Un día caes. Te obligas a
levantarte. Y vuelves a caer. Y te vuelves a obligar a levantarte. No hay a qué
aferrarse, pero algo te impidió permanecer en el suelo. Ese algo no tiene
nombre. No tiene una presencia real, tangible.
Y
en silencio recoges tus fragmentos del escombro. Formas un nuevo “Yo”, con la
sonrisa recortada, quizás con algunas partes omitidas porque se han perdido en
la batalla. ¿Qué te mueve en cada ocasión?
Aún
no estoy lista para enfrentar “las horas”. Cada cierto tiempo se abre ante mí
un umbral que me atemoriza. Es una sensación de vértigo, semejante a esas
ocasiones en las que miras al vacío y este te atrapa con su fuerza.
“Ella”
lleva días peinando mi cabello en silencio. A veces musita alguna frase que se
pierde entre las voces de mi cabeza. No la comprendo, aunque sus ojos son tan
expresivos que me doy una idea de lo que dice.
No
estamos preparadas para lo que viene y, sin embargo, “Ella” intenta brindarme
un consuelo que no llega a consumarse. Peina mi cabello con paciencia, como si
en cualquier momento se dispusiera a tejer una trenza imaginaria para amarrar
todo esto que martillea en mi cabeza al eco de “no eres suficiente”.
Vivir
bajo estas circunstancias es un choque de emociones que se contradicen. Si me
preguntaran qué quiero, no sabría responder. Pero diría que en este momento me
incomodan el contacto físico, las palabras de aliento sacadas de un libro de
superación personal, el bombardeo de información de todo tipo ante mis ojos,
incluso las miradas innecesarias hundidas en el morbo.
Yo
soy esto, aquí, debajo, lo que late entre los nervios que me cubren. Soy esta
mente compleja que se resiste a una recaída.
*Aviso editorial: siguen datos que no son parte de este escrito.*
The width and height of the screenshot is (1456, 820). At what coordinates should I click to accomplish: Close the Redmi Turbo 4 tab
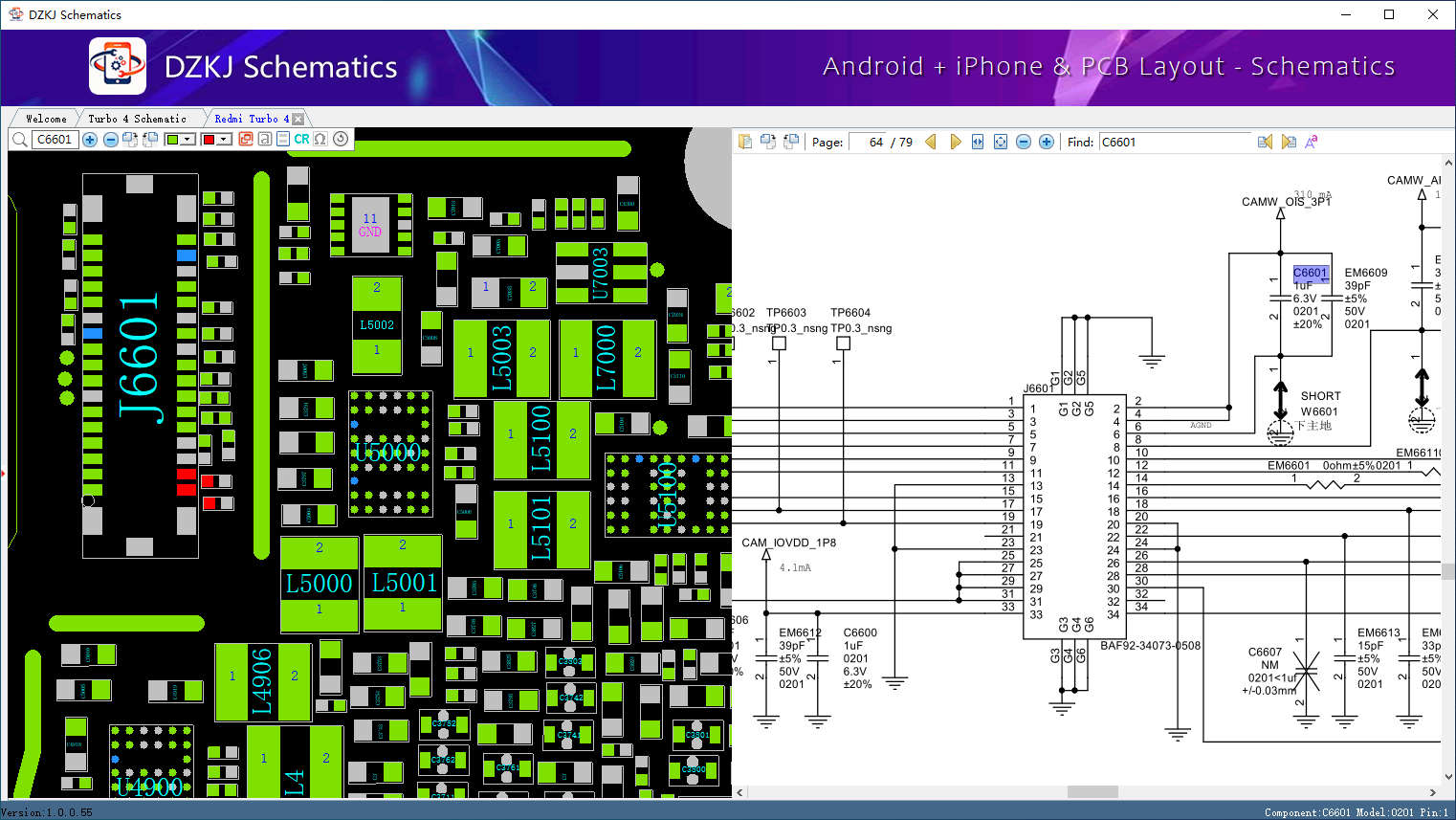pyautogui.click(x=298, y=119)
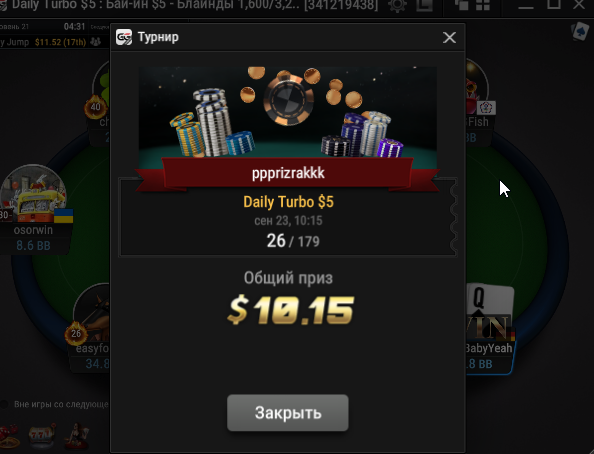
Task: Open the live dealer girl icon
Action: 78,435
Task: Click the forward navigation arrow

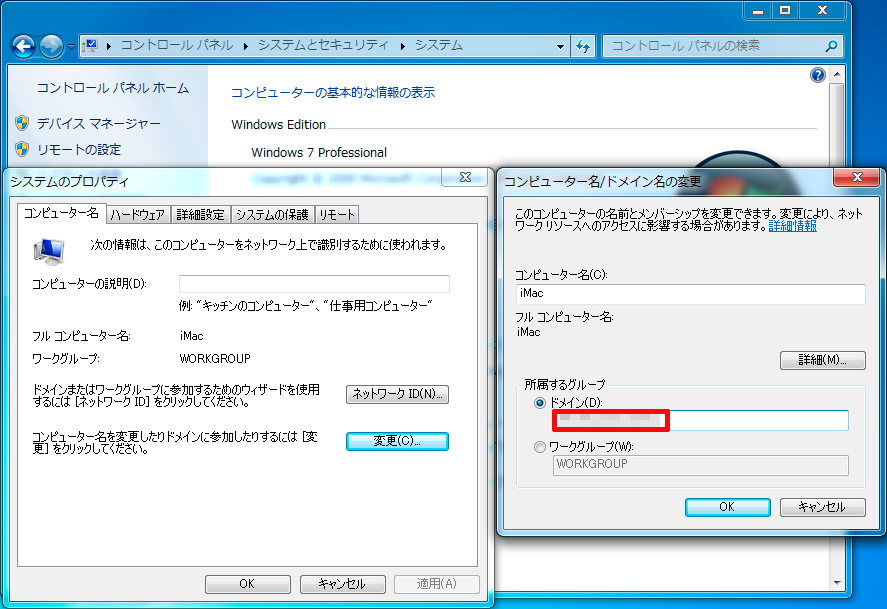Action: tap(49, 46)
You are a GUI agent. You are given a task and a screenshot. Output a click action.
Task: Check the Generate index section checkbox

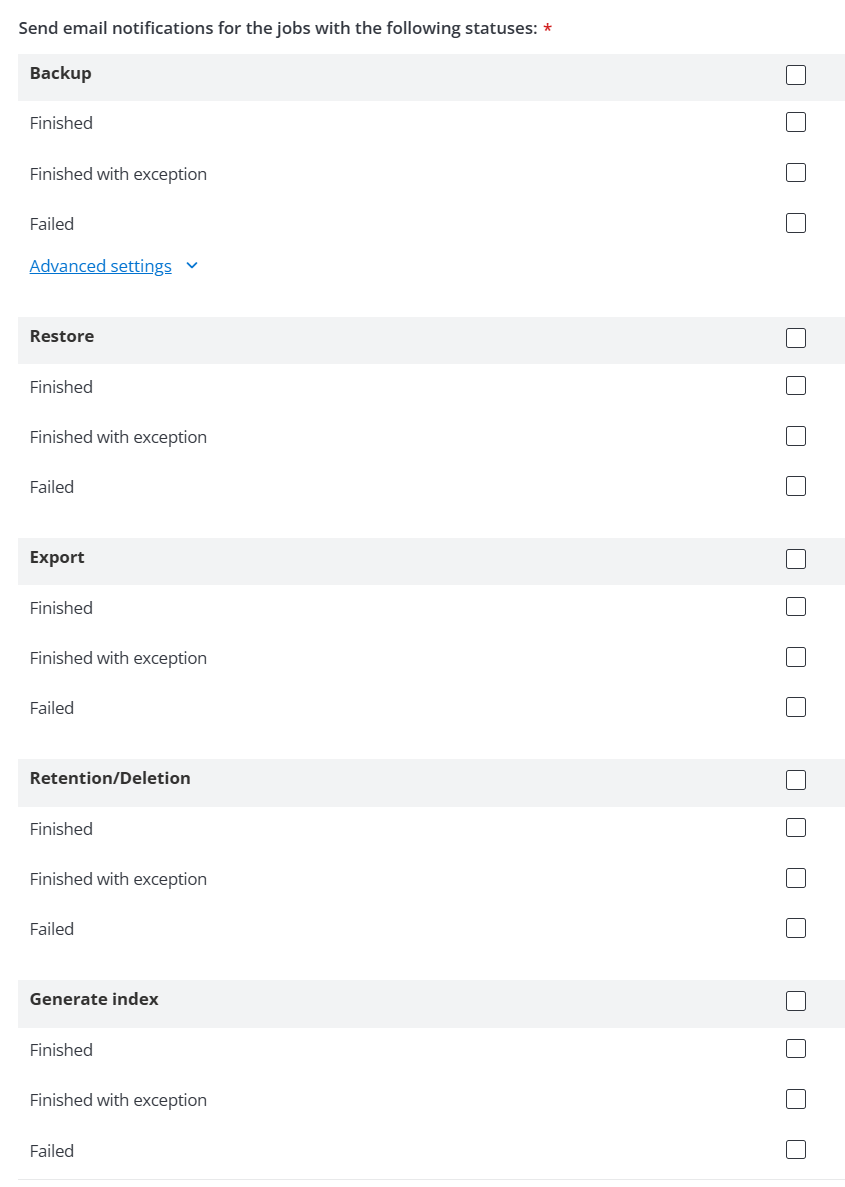795,1001
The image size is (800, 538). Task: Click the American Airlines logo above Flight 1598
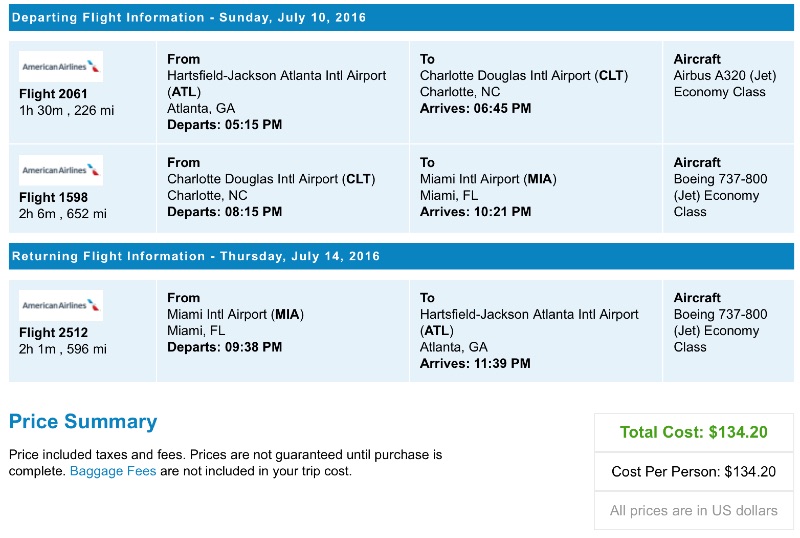click(61, 170)
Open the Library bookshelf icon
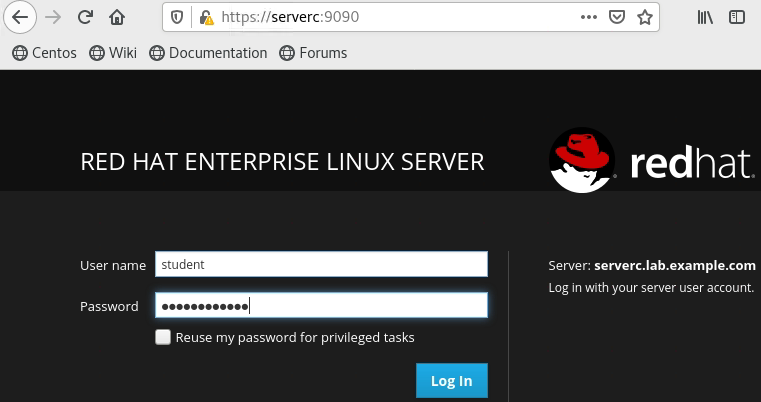 (705, 17)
Y, sin embargo, lucho en soledad
contra algo que no entiendo y “Ella” sigue peinando mis cabellos mientras
devoro los segundos con mis ansias.
“Ella”
tal vez no tiene nombre. Me mira cada mañana desde el espejo sin señalar con
dedo inquisidor estas ojeras, el vacío en la mirada, mi dramática anatomía de
muerte, el rostro más abyecto y más terrible cada día. Si pudiera, saldría del
espejo para seguir peinando mis cabellos.
Una
vez pensé que el monstruo era “Ella”. El monstruo habita en mí, en este
recipiente llamado cuerpo. Y cada día es una batalla contra esa voz que me
espeta “no eres suficiente”. No lo soy. Tal vez nunca llegue a serlo.
“Ella”
y yo nos miramos las cicatrices para recordarnos que aún hay mucho por delante.
Uno habita en los objetos cotidianos y en cada pieza nos dejamos parte de la
vida. Hoy decido abandonar mi rostro en la esencia de las cosas.